Para 1823 crea la República de Bolívar, actual Bolivia, tras extinguir los últimos focos de resistencia en el Alto Perú.
Antes de este parteaguas histórico, Simón ya había escrito, en 1815 la famosa Carta de Jamaica. Este es un documento básico, profusamente publicado de forma independiente o en antologías, a la hora de divisar su ideario y acción, el cual definió su clara posición anticolonial.
En la Carta de Jamaica, fechada en Kingston, en septiembre 16, escribe cosas así de radicales: “ (…) el destino de América se ha fijado; el lazo que la unía a la España está cortado; la opinión era toda su fuerza; por ella se estrechaban mutuamente las partes de aquella inmensa monarquía; lo que antes las enlazaba ya las divide; más grande es el odio que nos ha inspirado la Península que el mar que nos separa de ella; menos difícil es unir los dos continentes, que reconciliar los espíritus de ambos países. (…) la América combate con despecho; y rara vez la desesperación no ha arrastrado tras sí la victoria”.
Sin embargo, lo último no se cumpliría del todo con arreglo a la predicción del héroe de Boyacá y Carabobo, las grandiosas batallas por él ganadas que condujeron a la liberación de Colombia y Venezuela. La libertad nunca fue completa en la gran patria americana que él soñaba, como Martí y Miranda, a quien mucho admiró pese al incidente en este texto arriba aludido.
La desunión, las incomprensiones, la insidia del enemigo colonial y sus prosélitos nativos, el freno de las oligarquías locales, el caudillismo y otros lunares impidieron colorear de igual tono el mapa político de la América Latina soñada por el Libertador.
Las mismas rivalidades, intrigas y celos que debió enfrentar Miranda las soportó el general en el laberinto de su trayectoria toda y dentro de su querida Venezuela; tantas, que debió abandonar a su patria, para radicarse en la vecina Colombia, en cuya ciudad de Santa Marta muere en 1830.
Ese, su año postrero, resultó muy aciago para el luchador independentista. En enero escapa de la capital colombiana luego de un atentado y presenta su renuncia ante el Congreso, en Bogotá. En marzo, ya enfermo, se separa del mando.
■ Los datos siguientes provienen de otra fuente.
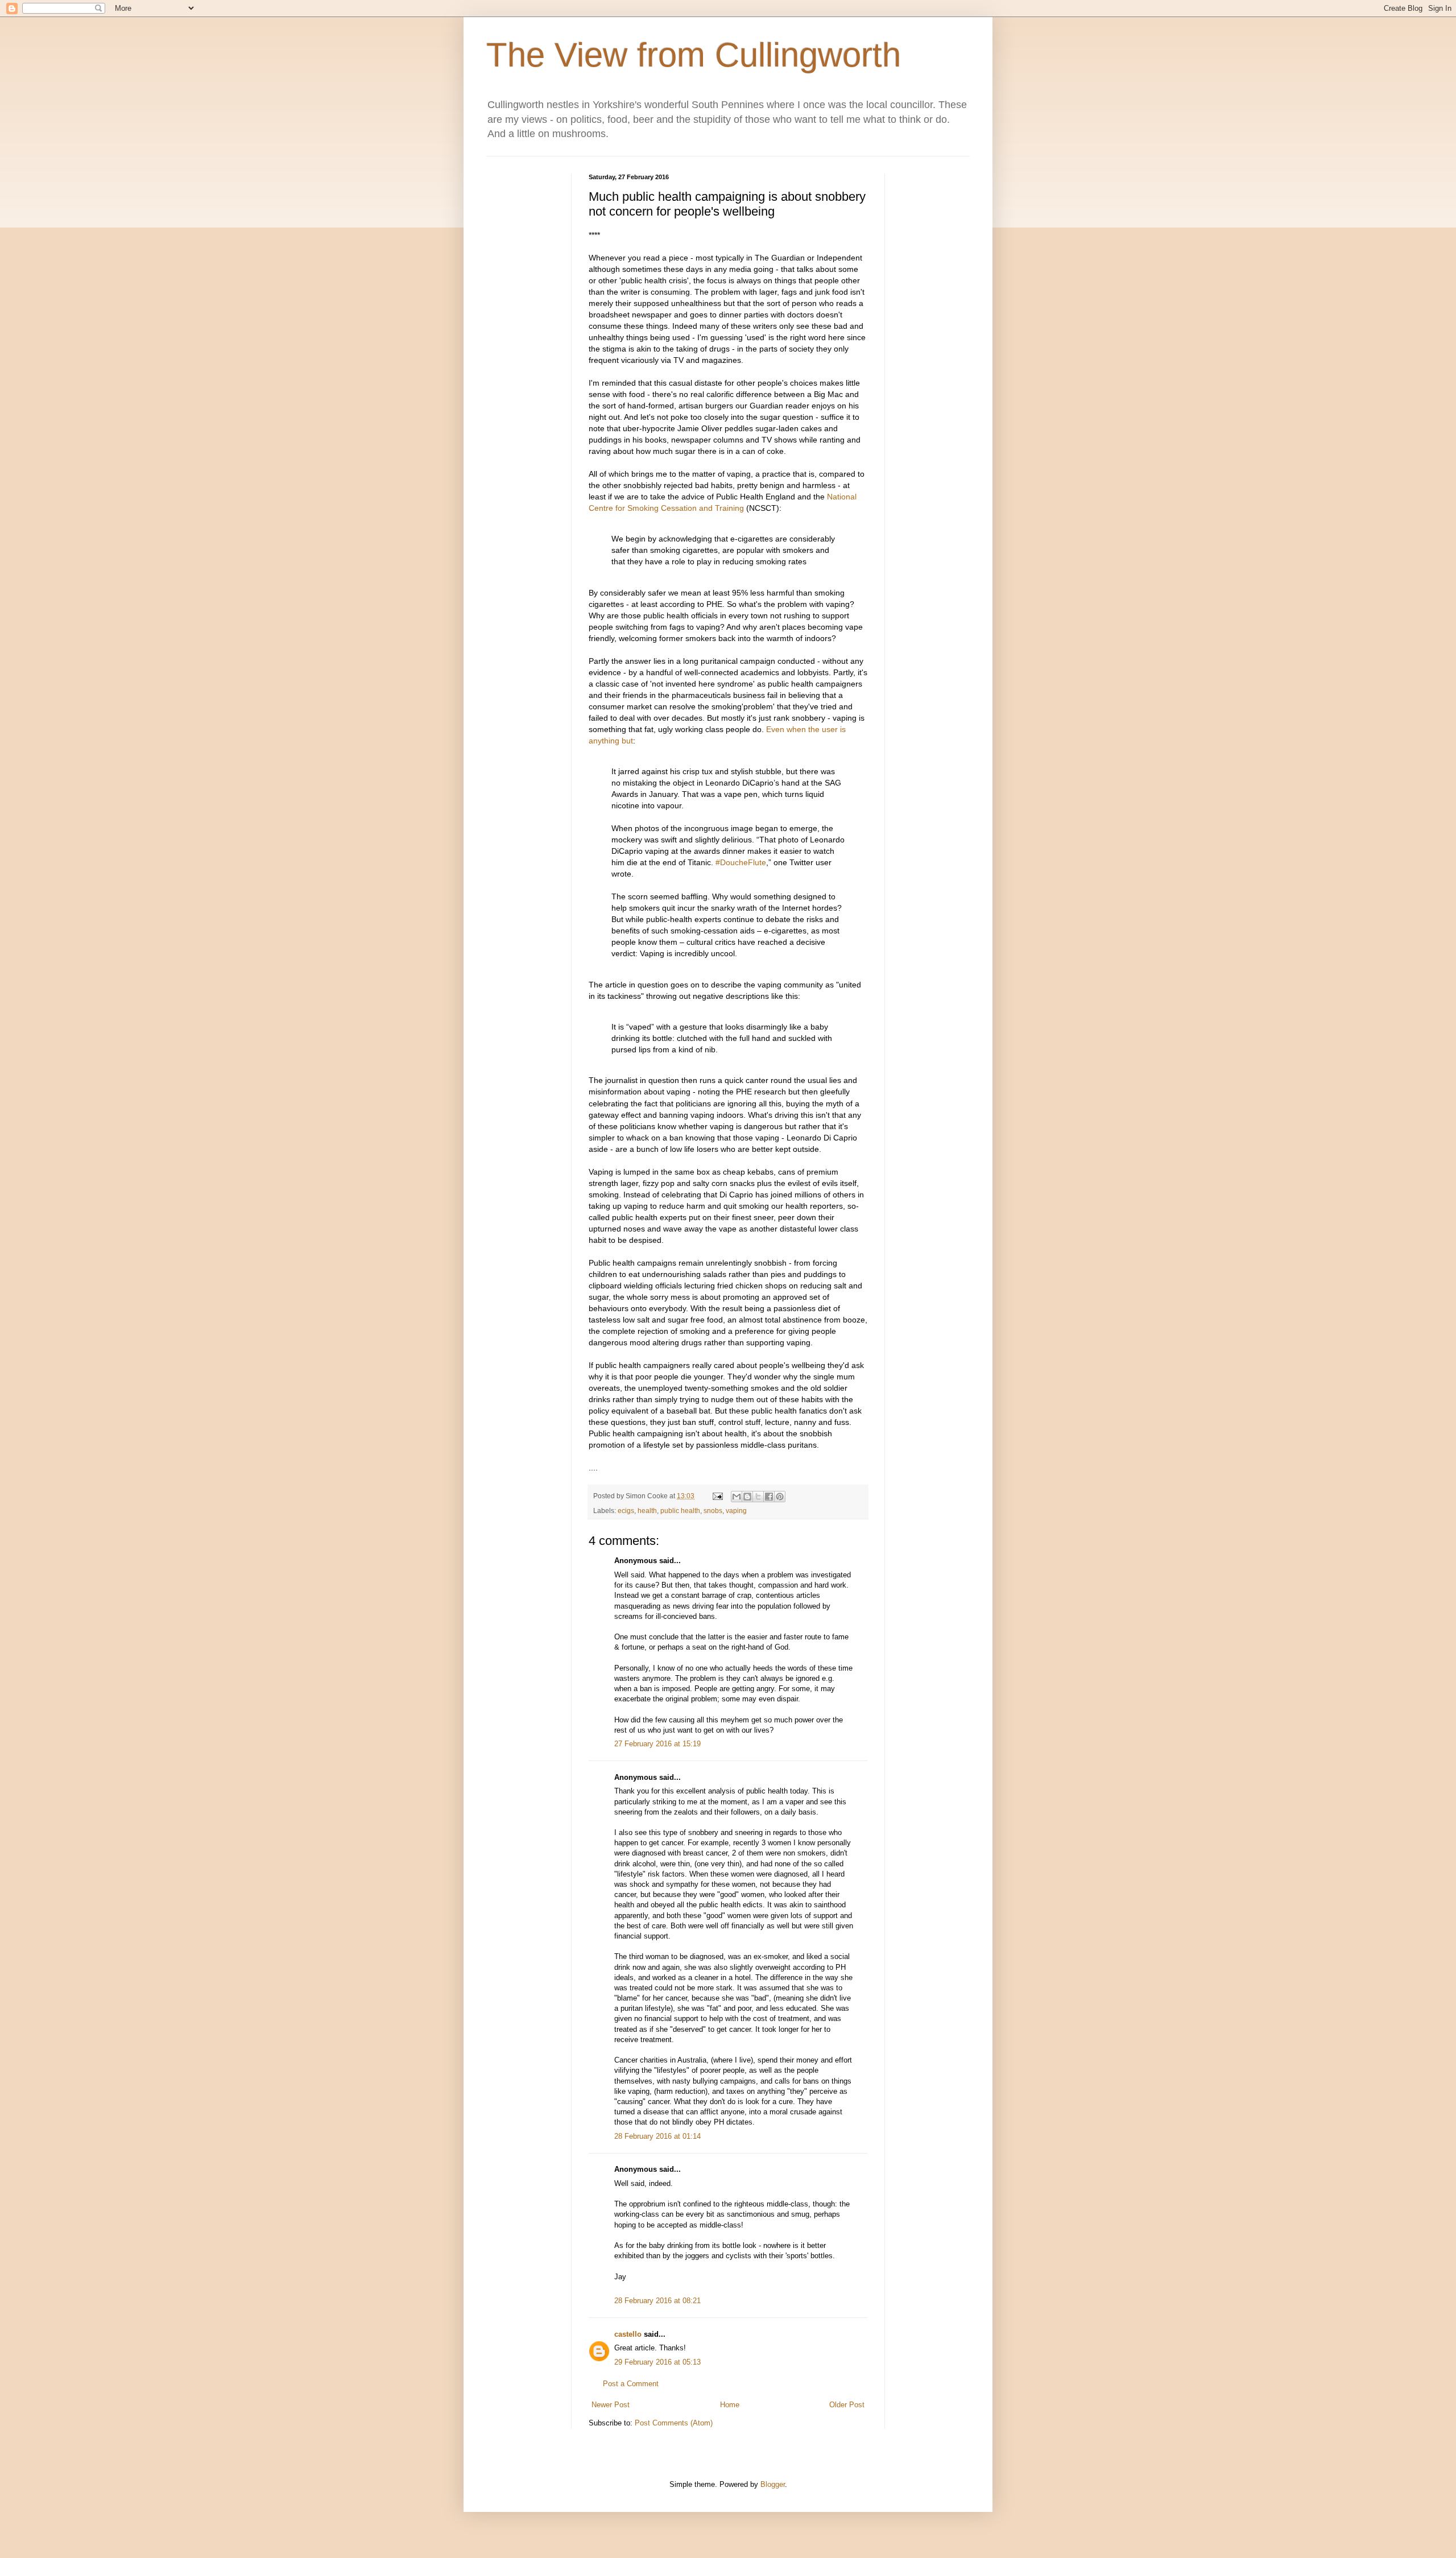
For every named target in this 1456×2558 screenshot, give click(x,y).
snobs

A inicios de julio experimenta del dolor de conocer la noticia del asesinato de Sucre. En el verano intenta zarpar hacia Europa, para intentar vencer allí su enfermedad, pero no cuenta con el dinero suficiente ni el apoyo de nadie, pues la mayoría de sus fieles lo abandonaron.
En diciembre, fallece.
En su recta final expresó: “¡Colombianos¡Mis últimos votos son por la felicidad de mi patria. Si mi muerte contribuye para que cesen los partidos y se consolide la unión, yo bajaré tranquilo al sepulcro”.
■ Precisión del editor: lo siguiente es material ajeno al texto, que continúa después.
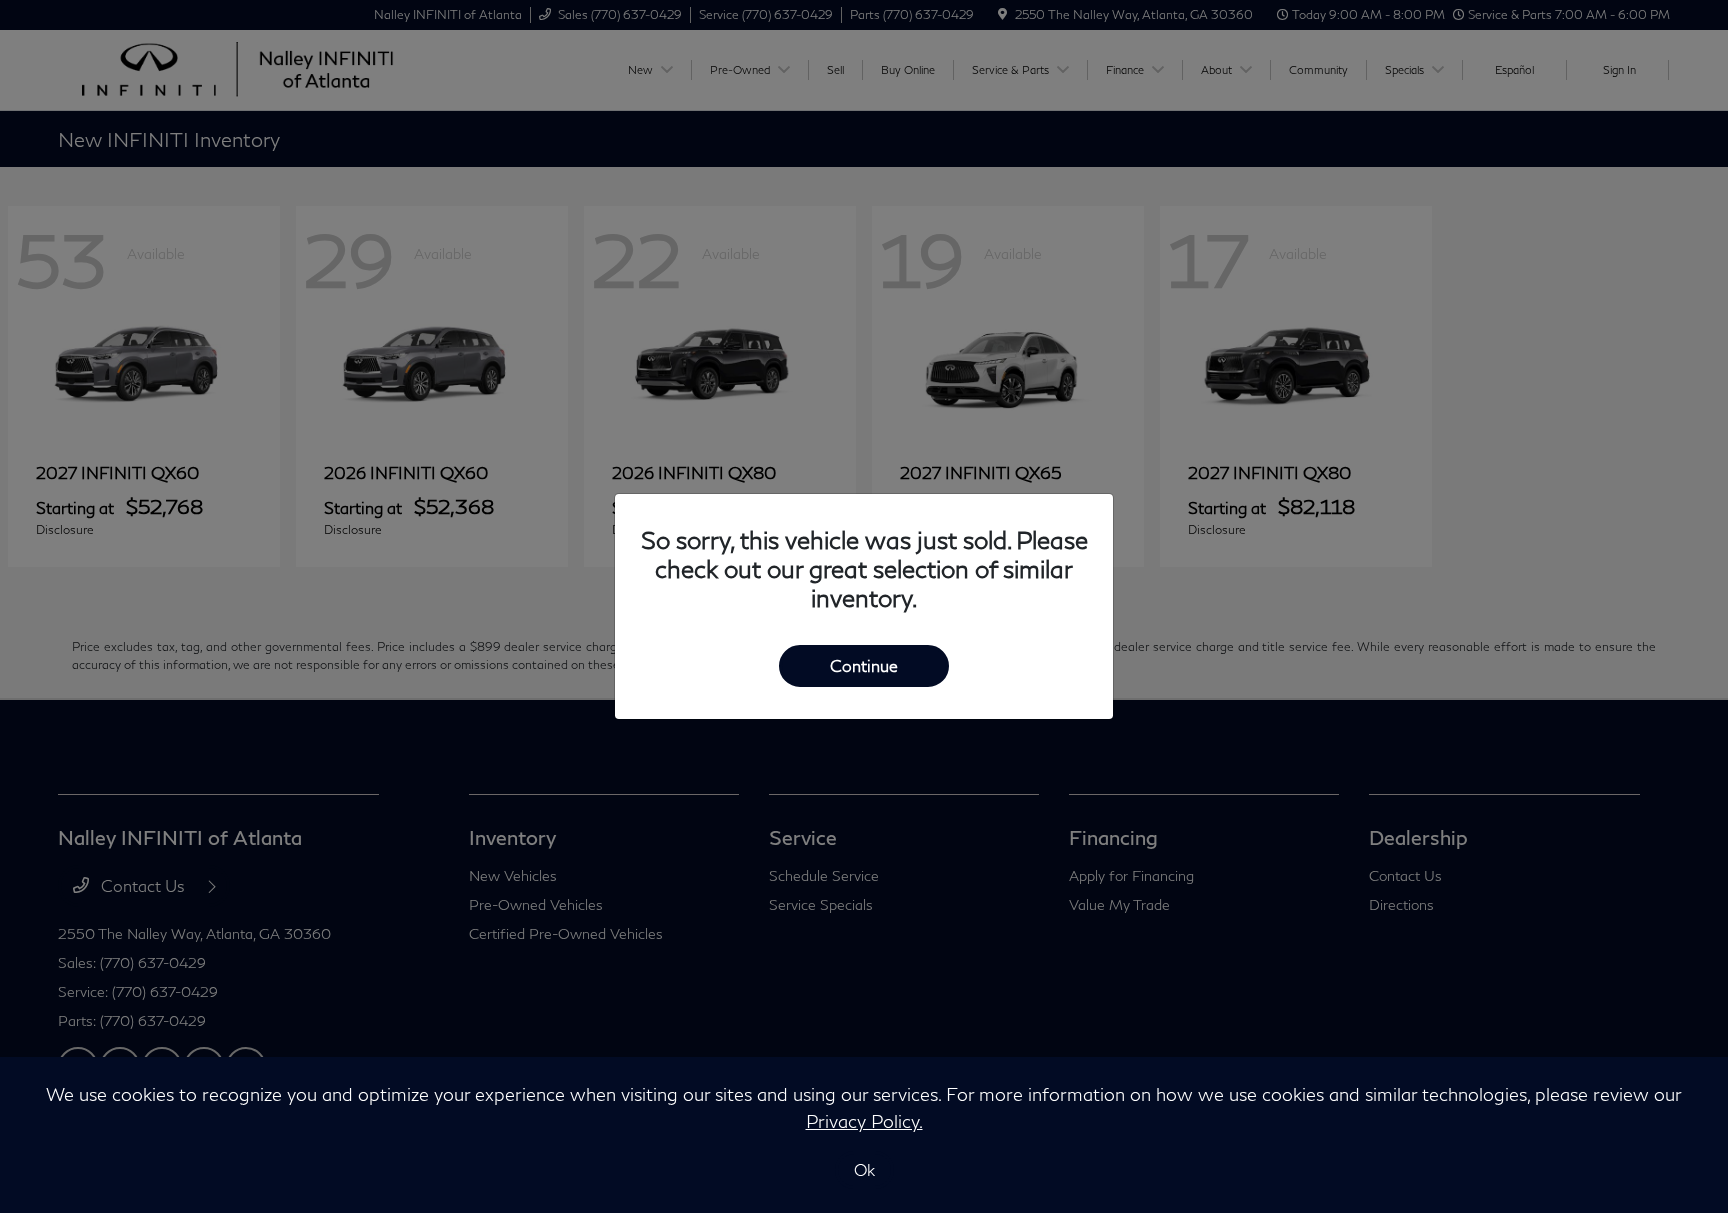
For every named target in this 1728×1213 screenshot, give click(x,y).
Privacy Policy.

Lamentablemente, no pudo conformarse la gran confederación de naciones, esa “Gran Colombia” que soñó y defendió vehementemente. (“He arado en el mar”, dijo con pesar en sus últimos días).
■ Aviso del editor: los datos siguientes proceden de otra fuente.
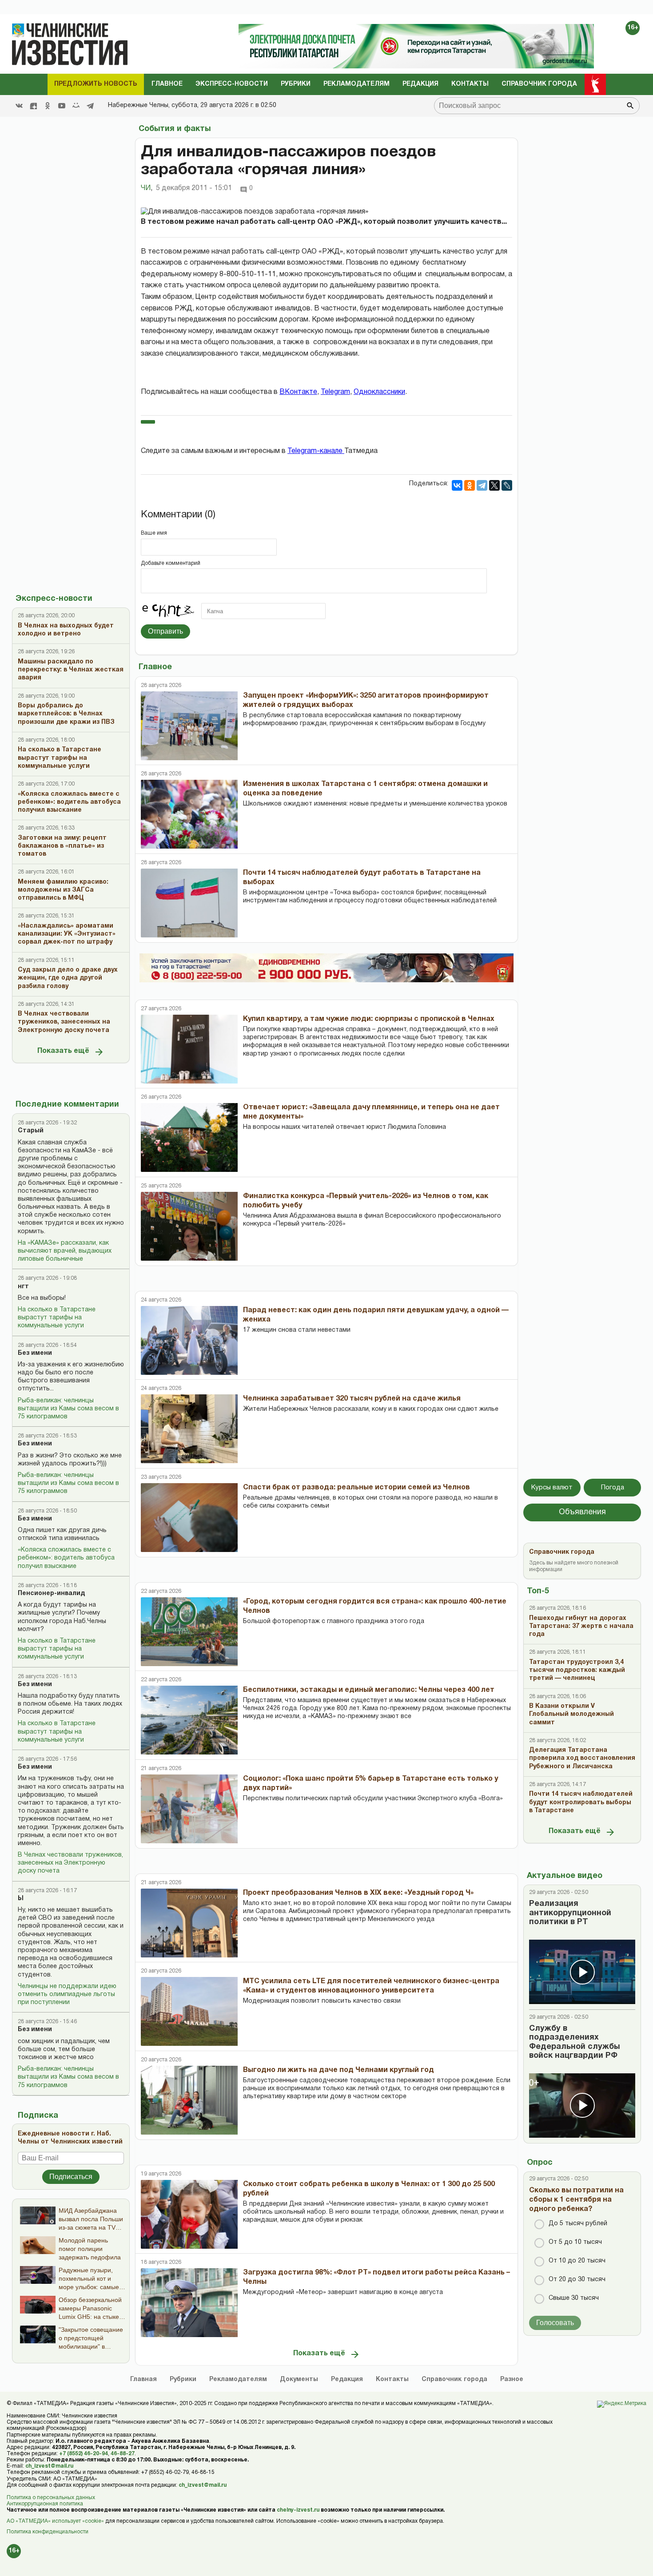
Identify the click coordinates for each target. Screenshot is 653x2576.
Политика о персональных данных (51, 2497)
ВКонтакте (298, 392)
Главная (143, 2379)
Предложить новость (95, 84)
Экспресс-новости (231, 84)
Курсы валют (552, 1487)
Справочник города (539, 84)
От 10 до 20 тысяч (577, 2261)
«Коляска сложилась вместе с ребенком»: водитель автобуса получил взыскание (66, 1558)
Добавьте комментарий (170, 563)
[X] (494, 485)
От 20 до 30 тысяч (577, 2279)
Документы (299, 2379)
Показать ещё (63, 1051)
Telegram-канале (315, 451)
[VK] (19, 106)
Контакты (470, 84)
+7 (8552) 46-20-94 (83, 2453)
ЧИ (146, 188)
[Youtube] (62, 106)
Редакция (420, 84)
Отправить (165, 631)
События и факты (175, 129)
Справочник (454, 2379)
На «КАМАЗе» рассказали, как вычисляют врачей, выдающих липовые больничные (64, 1251)
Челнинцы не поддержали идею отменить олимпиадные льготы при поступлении (67, 1994)
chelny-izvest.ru (298, 2510)
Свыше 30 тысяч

No obstante, tras muchas vueltas de la historia y la sucesión de hechos y circunstancias que contribuyeron a definir esquemas de pensamiento y estrategias de acción, ha habido cambios históricos a lo largo del siglo XX y de la actual centuria en la región que permiten barruntar la posibilidad cierta de una comunidad de países unidos por el ideal integracionista preconizado por cubanos, venezolanos, bolivianos y otros pueblos y gobiernos del área.
Aunque fuera a largo plazo, los ideales de Bolívar serán ciertos definitivamente sobre la espalda martillada y sufridora, pero esperanzada del continente.